The rotary engine contains far fewer moving parts than a traditional piston engine, the result being less weight and more durability. Power output is smooth, especially at the higher rpm ranges which top out near 15,000rpm, unlike their piston counterparts’ 8,000rpm redline.
Mazda is one of the few automakers to put the rotary engine into mass production, but there is one weakness in the lineup of RX-7 and RX-8 rotary-engine Mazda, fuel consumption and emissions. This was especially critical as fuel prices were starting to rise in the mid-1970s and continue this day.
The RX models continued to be popular anyways because of their sporty handling and performance. Now, with the implementation of new emissions regulations, both here in the US and in the EU, the rotary engine cannot meet the stricter standards.
At first, instead of putting money into research and development of a cleaner rotary engine, Mazda simply dropped the RX line which became so popular, simply because of the motor architecture. The RX’s popularity, though, seems to have piqued Mazda’s interest in redeveloping the rotary engine for the stricter emissions standards.

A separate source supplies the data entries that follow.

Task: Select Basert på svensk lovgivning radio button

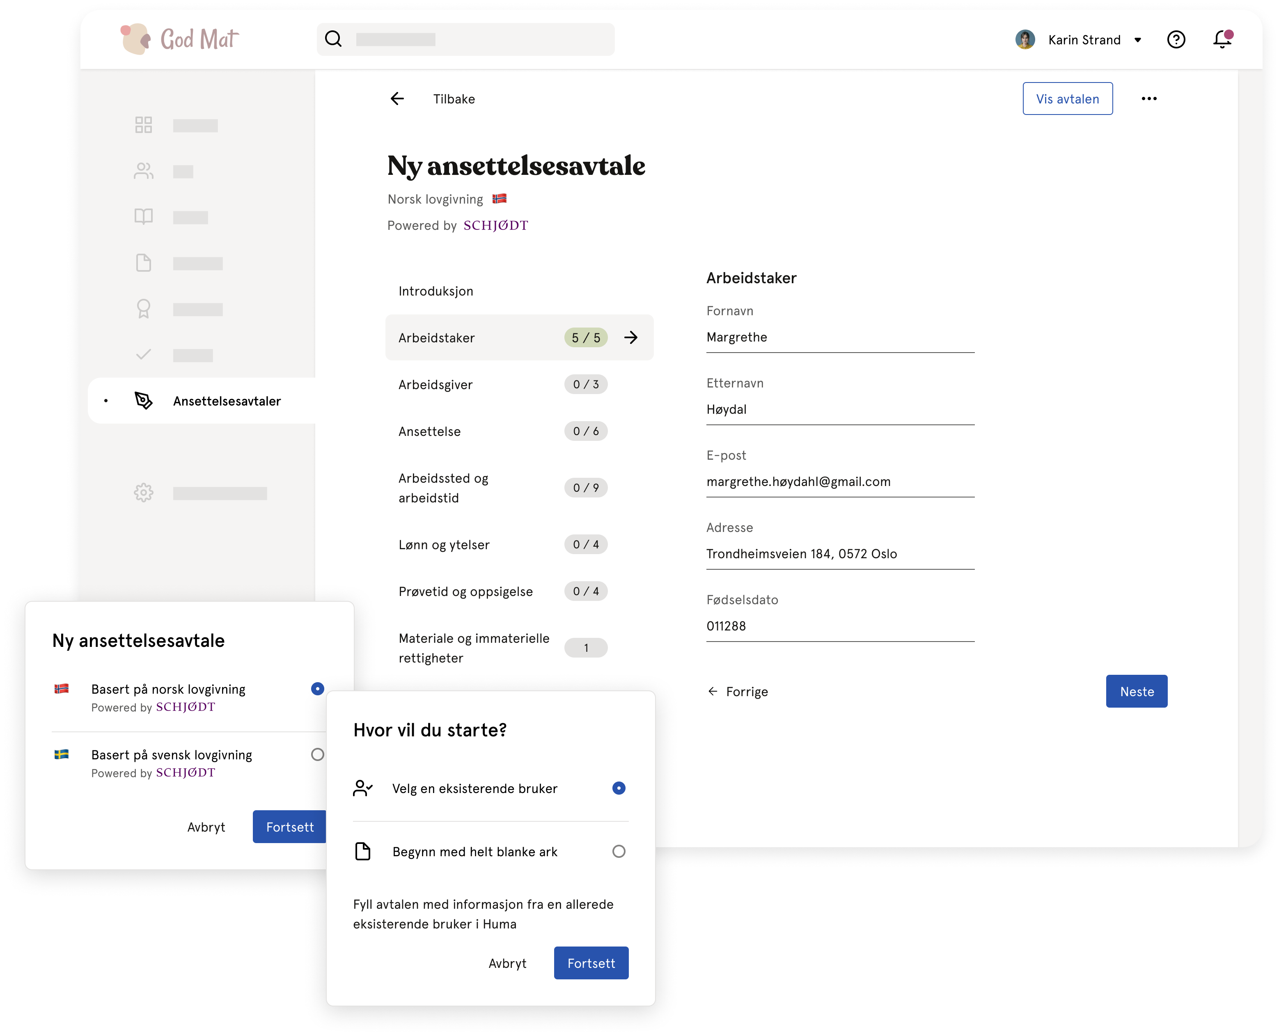Action: [318, 754]
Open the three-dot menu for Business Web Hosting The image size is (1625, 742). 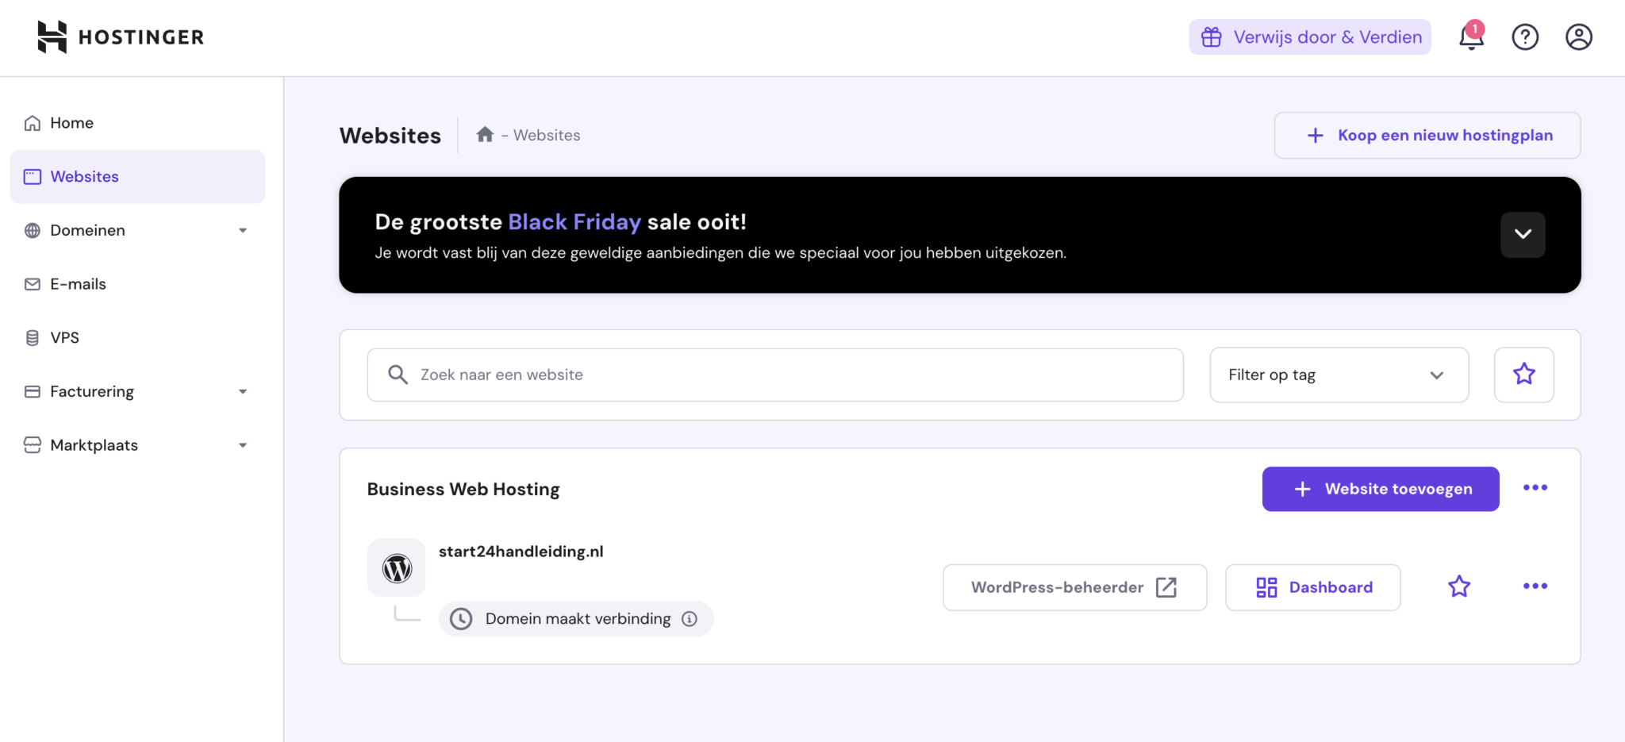(1535, 488)
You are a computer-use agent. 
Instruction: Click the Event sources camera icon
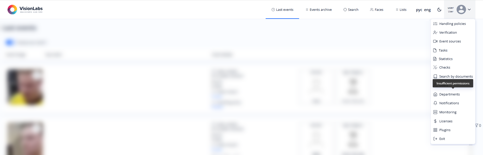tap(435, 41)
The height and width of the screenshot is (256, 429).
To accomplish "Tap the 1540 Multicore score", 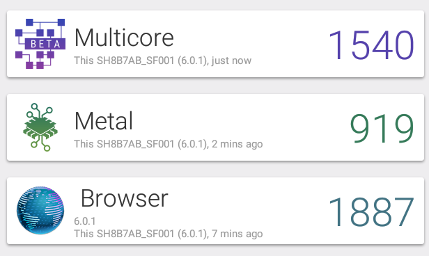I will [371, 45].
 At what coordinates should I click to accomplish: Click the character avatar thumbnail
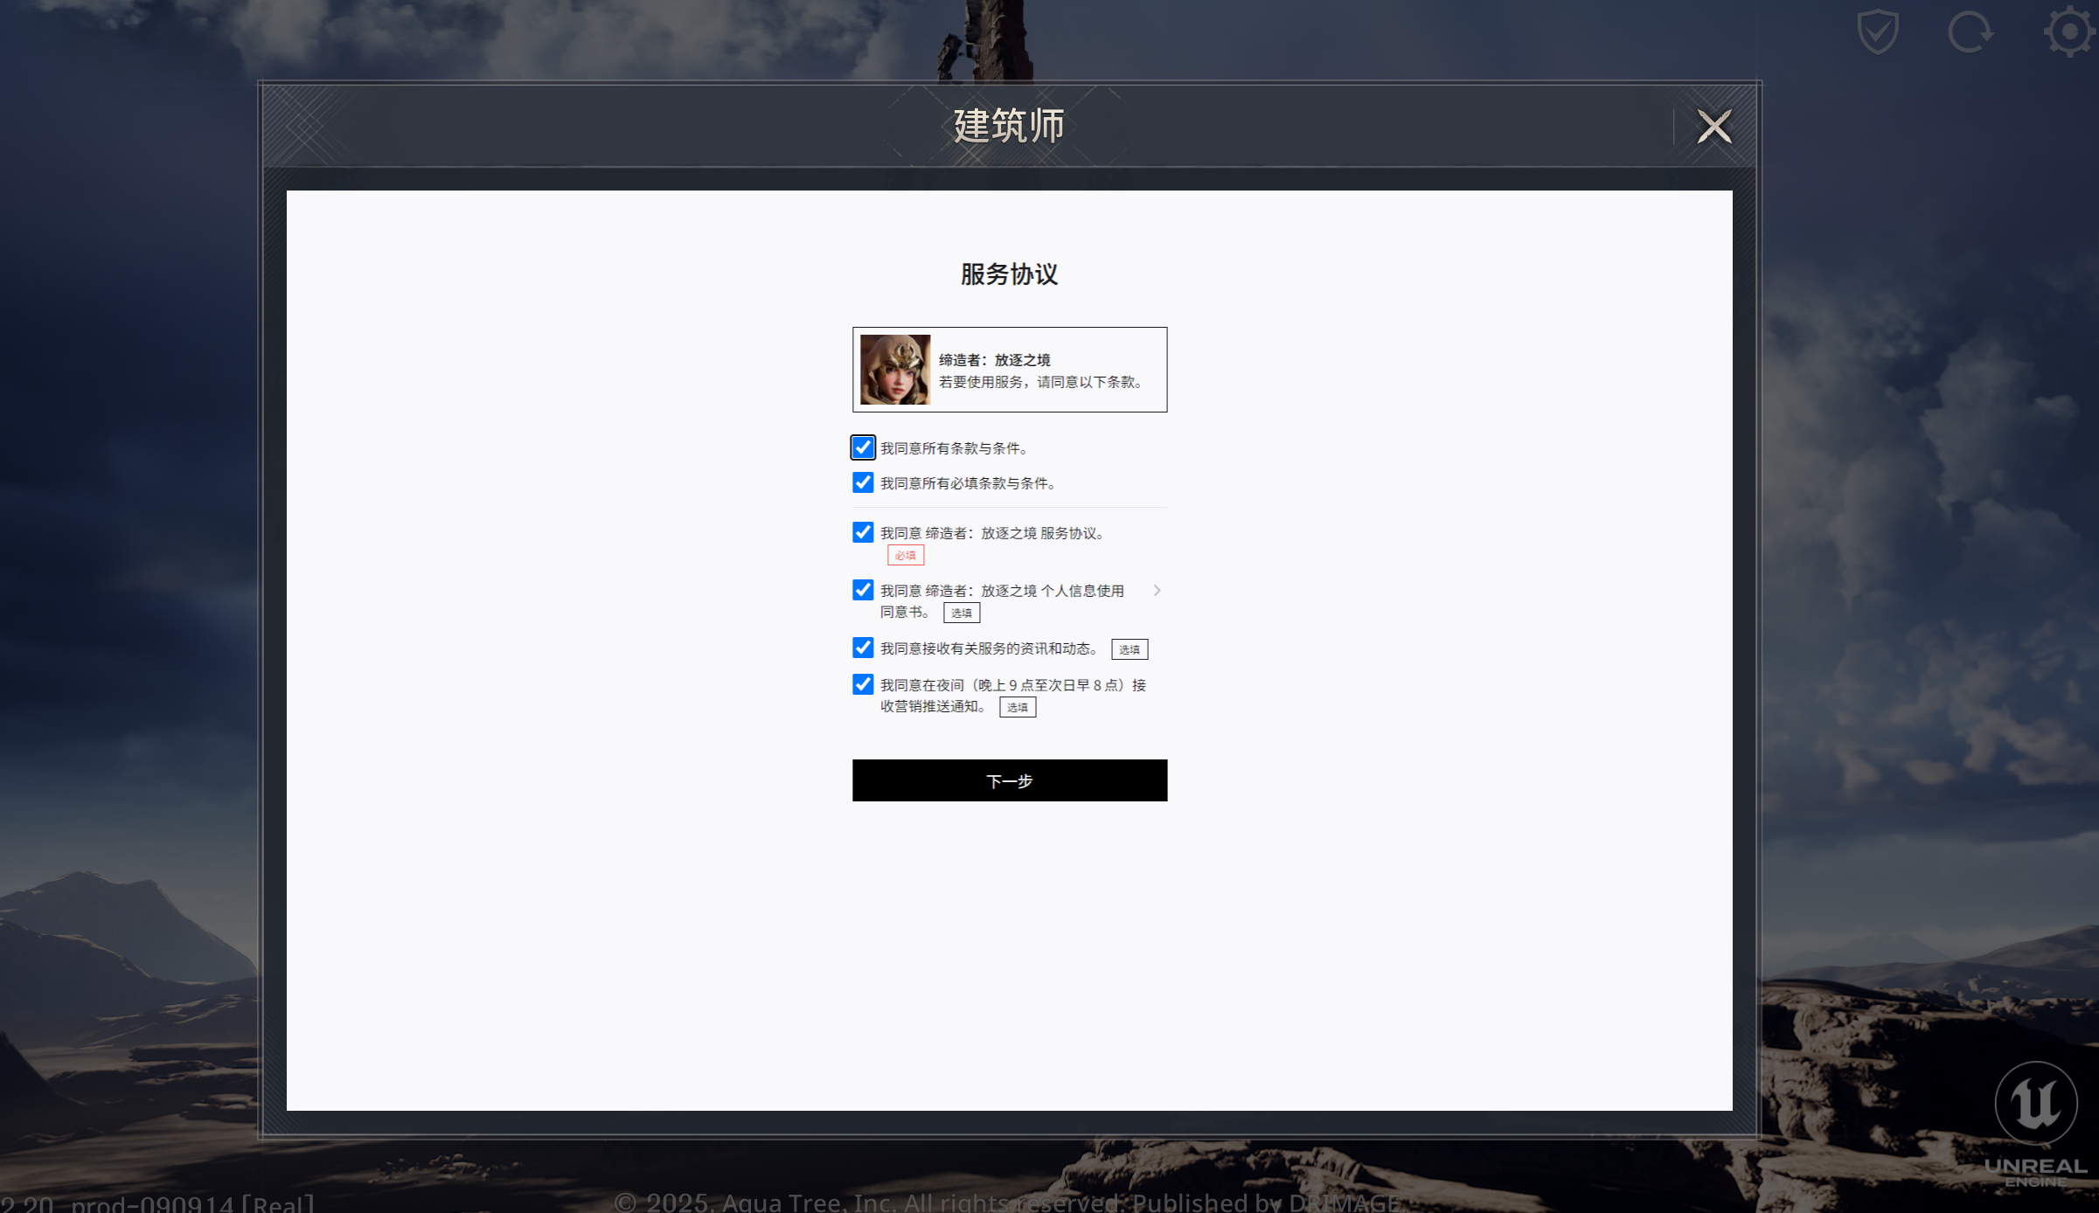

Results from the SkyActiv engine-efficiency project and advanced ignition systems could help the rotary’s development, but nothing is confirmed at this time. Engineers would love to see a new emissions-compatible rotary engine in the next five years, which is good news for lovers of the RX, including Takashi Yamanouchi, CEO of Mazda, who said, “The challenger spirit that has made us the world leader in rotary engines is still alive and well at Mazda.”